*The records:*
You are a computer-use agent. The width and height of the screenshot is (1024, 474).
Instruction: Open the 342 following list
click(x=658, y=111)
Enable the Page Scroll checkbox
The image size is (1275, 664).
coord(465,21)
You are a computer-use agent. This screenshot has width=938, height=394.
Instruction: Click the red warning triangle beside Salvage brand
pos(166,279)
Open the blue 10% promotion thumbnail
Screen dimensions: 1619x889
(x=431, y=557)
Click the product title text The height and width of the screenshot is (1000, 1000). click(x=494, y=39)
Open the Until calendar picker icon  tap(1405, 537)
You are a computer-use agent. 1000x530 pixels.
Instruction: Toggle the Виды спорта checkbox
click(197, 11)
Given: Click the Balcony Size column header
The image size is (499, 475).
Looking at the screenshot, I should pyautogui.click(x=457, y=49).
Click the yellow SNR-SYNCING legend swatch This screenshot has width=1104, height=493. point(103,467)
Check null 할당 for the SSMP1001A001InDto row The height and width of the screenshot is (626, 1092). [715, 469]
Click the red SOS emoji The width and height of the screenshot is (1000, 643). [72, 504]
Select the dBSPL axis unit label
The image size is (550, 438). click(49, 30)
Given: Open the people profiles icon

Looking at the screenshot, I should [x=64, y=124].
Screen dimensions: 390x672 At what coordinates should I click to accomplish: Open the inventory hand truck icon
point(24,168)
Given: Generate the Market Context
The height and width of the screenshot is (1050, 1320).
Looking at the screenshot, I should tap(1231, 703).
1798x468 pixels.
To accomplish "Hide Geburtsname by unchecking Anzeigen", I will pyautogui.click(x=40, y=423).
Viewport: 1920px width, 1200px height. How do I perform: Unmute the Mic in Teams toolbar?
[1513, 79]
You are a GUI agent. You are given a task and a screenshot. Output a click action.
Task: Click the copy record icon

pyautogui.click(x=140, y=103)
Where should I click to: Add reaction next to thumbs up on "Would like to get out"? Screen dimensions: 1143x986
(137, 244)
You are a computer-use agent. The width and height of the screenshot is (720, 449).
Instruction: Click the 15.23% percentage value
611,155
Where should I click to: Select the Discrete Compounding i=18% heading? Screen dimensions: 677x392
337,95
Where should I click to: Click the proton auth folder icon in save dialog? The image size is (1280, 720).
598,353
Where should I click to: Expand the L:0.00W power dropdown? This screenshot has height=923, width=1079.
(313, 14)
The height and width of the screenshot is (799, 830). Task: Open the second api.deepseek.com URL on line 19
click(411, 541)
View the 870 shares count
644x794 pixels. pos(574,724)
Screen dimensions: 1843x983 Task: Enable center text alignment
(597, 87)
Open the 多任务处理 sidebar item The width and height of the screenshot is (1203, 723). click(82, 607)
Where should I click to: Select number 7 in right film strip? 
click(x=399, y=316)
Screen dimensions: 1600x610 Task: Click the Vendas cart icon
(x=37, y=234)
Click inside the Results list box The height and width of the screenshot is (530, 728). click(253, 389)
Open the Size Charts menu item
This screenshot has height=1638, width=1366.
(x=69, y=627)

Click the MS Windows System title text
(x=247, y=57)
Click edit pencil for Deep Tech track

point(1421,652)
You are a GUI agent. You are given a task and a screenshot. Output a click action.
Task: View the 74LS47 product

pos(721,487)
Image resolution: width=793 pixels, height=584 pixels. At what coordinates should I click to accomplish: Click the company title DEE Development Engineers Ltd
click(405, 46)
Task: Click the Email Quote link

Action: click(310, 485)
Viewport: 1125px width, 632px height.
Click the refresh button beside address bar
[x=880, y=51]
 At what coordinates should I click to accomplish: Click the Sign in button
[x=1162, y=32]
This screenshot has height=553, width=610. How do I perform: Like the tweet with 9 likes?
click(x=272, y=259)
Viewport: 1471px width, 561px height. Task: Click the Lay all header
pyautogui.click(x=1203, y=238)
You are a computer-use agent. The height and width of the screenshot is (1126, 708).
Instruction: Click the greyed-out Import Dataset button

*The task:*
Return the material in full, restating each entry word for word.

*The answer:*
You are a computer-use agent. The width and height of the screenshot is (1024, 474).
Instruction: Open the 342 following list
click(x=658, y=111)
Enable the Page Scroll checkbox
The image size is (1275, 664).
coord(465,21)
You are a computer-use agent. This screenshot has width=938, height=394.
Instruction: Click the red warning triangle beside Salvage brand
pos(166,279)
Open the blue 10% promotion thumbnail
Screen dimensions: 1619x889
(x=431, y=557)
Click the product title text The height and width of the screenshot is (1000, 1000). click(x=494, y=39)
Open the Until calendar picker icon  tap(1405, 537)
You are a computer-use agent. 1000x530 pixels.
Instruction: Toggle the Виды спорта checkbox
click(197, 11)
Given: Click the Balcony Size column header
The image size is (499, 475).
Looking at the screenshot, I should pyautogui.click(x=457, y=49).
Click the yellow SNR-SYNCING legend swatch This screenshot has width=1104, height=493. point(103,467)
Check null 할당 for the SSMP1001A001InDto row The height and width of the screenshot is (626, 1092). [715, 469]
Click the red SOS emoji The width and height of the screenshot is (1000, 643). [72, 504]
Select the dBSPL axis unit label
The image size is (550, 438). click(49, 30)
Given: Open the people profiles icon

Looking at the screenshot, I should [x=64, y=124].
Screen dimensions: 390x672 At what coordinates should I click to accomplish: Open the inventory hand truck icon
point(24,168)
Given: Generate the Market Context
The height and width of the screenshot is (1050, 1320).
Looking at the screenshot, I should tap(1231, 703).
1798x468 pixels.
To accomplish "Hide Geburtsname by unchecking Anzeigen", I will pyautogui.click(x=40, y=423).
Viewport: 1920px width, 1200px height. How do I perform: Unmute the Mic in Teams toolbar?
[1513, 79]
You are a GUI agent. You are given a task and a screenshot. Output a click action.
Task: Click the copy record icon

pyautogui.click(x=140, y=103)
Where should I click to: Add reaction next to thumbs up on "Would like to get out"? Screen dimensions: 1143x986
(137, 244)
You are a computer-use agent. The width and height of the screenshot is (720, 449).
Instruction: Click the 15.23% percentage value
611,155
Where should I click to: Select the Discrete Compounding i=18% heading? Screen dimensions: 677x392
337,95
Where should I click to: Click the proton auth folder icon in save dialog? The image size is (1280, 720).
598,353
Where should I click to: Expand the L:0.00W power dropdown? This screenshot has height=923, width=1079.
(313, 14)
The height and width of the screenshot is (799, 830). Task: Open the second api.deepseek.com URL on line 19
click(411, 541)
View the 870 shares count
644x794 pixels. pos(574,724)
Screen dimensions: 1843x983 Task: Enable center text alignment
(597, 87)
Open the 多任务处理 sidebar item The width and height of the screenshot is (1203, 723). click(82, 607)
Where should I click to: Select number 7 in right film strip? 
click(x=399, y=316)
Screen dimensions: 1600x610 Task: Click the Vendas cart icon
(x=37, y=234)
Click inside the Results list box The height and width of the screenshot is (530, 728). click(253, 389)
Open the Size Charts menu item
This screenshot has height=1638, width=1366.
(x=69, y=627)

Click the MS Windows System title text
(x=247, y=57)
Click edit pencil for Deep Tech track

point(1421,652)
You are a GUI agent. You are given a task and a screenshot. Output a click action.
Task: View the 74LS47 product

pos(721,487)
Image resolution: width=793 pixels, height=584 pixels. At what coordinates should I click to accomplish: Click the company title DEE Development Engineers Ltd
click(405, 46)
Task: Click the Email Quote link

Action: click(310, 485)
Viewport: 1125px width, 632px height.
Click the refresh button beside address bar
[x=880, y=51]
 At what coordinates should I click to accomplish: Click the Sign in button
[x=1162, y=32]
This screenshot has height=553, width=610. How do I perform: Like the tweet with 9 likes?
click(x=272, y=259)
Viewport: 1471px width, 561px height. Task: Click the Lay all header
pyautogui.click(x=1203, y=238)
You are a computer-use agent. The height and width of the screenshot is (1126, 708).
Instruction: Click the greyed-out Import Dataset button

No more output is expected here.